• THE TASK:
In the page on assembly with a reference genome, which tool was used to map the 30 samples?

═════ SELECTED EXTRACT ═════

Project maintained by ldutoit Hosted on GitHub Pages — Theme by mattgraham

Assembly with a reference genome

Developed by: Julian Catchen, Nicolas Rochette

Adapted by: Ludovic Dutoit



Obtaining an assembly without a reference genome is easy and possible. However, having a reference genome allows us to avoid several issues. We do not have to make assumptions about the “best” value for the -M parameter, and we reduce the risk of collapsing different loci together (“lumping”) or separating one “real” locus into several “erroneous loci” (“splitting”). Studies have demonstrated that having some kind of reference genome is the single best way you can improve GBS SNP calling (see for example Shafer et al. 2016). In this exercise, we will use the publicly available stickleback genome to characterise variants based on our 30 sample dataset. We will conclude today by comparing population structure between the two datasets characterized both using and not using a reference genome.

The stacks pipeline for samples with a reference genome is ref_map.pl. It skips the creation of loci and the catalog steps as reads belong to the same stack/locus if they map to the same location of the reference genome. This means we don’t have to rely on assumptions derived from genetic distances (-M and -n of denovo_map.pl) about whether reads belong to the same locus or not.

The 30 samples have been mapped for you using BWA to save you time and effort. If you’re curious, the mapping script is mapping.md.

Run Stacks with a reference genome

In the folder GBS create an output folder for this analysis, output_refmap.

We’ll use the same samples as before. The mapped files are in:


Create a link in your current directory for this folder (hint: ln -s /path/to/link/ . will link to your current directory)

ref_map.pl has less options since the mapping takes care of many of the steps from denovo_map.pl, such as the creation of loci for each individual before a comparison of all loci across all individuals. Use the online help to build your refmap command.

• Unlike in the previous exercise, ask for 2 threads

• Specify the path to the output folder output_refmap/

• Specify the path to the input folder oregon_stickleback_mapped/

• Specify the path to the population map. We will be able to use the same popmap as for the denovo analysis, since we are using the same samples.

═════ RECORDS ═════

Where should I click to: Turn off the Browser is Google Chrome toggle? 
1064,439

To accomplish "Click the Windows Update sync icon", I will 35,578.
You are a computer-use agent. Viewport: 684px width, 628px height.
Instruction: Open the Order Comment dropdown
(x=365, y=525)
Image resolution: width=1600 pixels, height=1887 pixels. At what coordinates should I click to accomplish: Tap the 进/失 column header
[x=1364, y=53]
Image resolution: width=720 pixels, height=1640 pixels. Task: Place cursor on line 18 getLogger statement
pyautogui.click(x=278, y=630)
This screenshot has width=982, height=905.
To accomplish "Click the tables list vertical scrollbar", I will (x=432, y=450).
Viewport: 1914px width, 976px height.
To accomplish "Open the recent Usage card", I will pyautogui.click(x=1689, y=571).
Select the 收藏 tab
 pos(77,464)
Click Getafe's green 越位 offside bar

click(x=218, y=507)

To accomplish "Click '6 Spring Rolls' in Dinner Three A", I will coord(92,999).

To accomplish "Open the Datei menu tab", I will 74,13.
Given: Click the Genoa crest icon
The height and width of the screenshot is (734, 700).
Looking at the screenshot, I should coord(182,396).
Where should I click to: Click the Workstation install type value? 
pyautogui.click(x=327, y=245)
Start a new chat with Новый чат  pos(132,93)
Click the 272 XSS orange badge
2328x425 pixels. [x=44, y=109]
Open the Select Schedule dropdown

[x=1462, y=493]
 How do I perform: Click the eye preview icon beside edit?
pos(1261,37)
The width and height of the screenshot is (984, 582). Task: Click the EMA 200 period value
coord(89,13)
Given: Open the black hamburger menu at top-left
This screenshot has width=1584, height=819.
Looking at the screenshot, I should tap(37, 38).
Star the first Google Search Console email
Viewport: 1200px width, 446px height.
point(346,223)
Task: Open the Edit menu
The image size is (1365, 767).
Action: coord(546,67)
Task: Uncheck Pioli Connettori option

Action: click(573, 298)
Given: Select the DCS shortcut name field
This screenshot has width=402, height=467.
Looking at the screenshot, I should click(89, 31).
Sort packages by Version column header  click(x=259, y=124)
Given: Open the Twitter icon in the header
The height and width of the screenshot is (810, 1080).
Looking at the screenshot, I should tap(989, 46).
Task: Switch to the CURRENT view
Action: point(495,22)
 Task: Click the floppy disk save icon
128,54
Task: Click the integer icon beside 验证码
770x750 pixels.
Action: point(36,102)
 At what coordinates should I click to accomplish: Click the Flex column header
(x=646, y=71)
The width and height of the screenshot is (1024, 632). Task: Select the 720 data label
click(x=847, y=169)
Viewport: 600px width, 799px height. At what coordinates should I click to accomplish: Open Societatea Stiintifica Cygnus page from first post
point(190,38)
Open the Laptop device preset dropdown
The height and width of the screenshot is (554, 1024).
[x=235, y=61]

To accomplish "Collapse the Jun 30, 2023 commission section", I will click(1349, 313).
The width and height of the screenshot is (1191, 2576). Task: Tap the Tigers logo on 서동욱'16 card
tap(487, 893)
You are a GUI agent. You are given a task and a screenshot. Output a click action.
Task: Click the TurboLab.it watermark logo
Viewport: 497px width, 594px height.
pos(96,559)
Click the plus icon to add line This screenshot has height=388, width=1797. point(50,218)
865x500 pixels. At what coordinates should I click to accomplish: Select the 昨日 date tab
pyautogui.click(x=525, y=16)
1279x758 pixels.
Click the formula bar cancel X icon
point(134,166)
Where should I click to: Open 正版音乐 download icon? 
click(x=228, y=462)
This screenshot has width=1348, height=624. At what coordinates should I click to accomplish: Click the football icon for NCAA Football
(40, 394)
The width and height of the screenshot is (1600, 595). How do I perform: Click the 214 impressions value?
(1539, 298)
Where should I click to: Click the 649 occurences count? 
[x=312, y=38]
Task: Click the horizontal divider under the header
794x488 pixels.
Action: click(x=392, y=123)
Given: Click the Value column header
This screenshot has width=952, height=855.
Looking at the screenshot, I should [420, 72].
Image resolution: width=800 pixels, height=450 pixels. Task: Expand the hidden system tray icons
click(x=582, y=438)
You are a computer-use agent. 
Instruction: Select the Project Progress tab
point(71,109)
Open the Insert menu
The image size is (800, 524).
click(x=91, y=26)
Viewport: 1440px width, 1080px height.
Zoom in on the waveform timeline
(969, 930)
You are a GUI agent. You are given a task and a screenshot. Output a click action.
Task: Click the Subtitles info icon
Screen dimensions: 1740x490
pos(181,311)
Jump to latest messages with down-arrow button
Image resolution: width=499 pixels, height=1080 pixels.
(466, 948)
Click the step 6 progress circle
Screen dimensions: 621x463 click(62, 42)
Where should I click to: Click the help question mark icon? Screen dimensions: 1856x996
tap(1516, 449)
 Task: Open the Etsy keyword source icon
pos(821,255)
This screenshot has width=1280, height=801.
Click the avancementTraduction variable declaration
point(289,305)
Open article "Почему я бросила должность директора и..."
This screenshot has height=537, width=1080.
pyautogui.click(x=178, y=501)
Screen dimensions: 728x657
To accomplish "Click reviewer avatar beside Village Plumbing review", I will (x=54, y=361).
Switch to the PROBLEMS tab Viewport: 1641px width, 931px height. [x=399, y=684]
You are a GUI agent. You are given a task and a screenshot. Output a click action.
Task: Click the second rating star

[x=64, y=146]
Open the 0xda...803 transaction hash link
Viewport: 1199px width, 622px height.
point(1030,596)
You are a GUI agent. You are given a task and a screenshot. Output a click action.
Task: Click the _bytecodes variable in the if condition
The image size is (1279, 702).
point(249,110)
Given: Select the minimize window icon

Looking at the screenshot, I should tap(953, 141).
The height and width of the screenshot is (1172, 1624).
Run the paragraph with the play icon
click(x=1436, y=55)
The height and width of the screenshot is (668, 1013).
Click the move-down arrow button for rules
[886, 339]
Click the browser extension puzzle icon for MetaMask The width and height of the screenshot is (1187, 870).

═════

• RESULT FOR THIS TASK:
BWA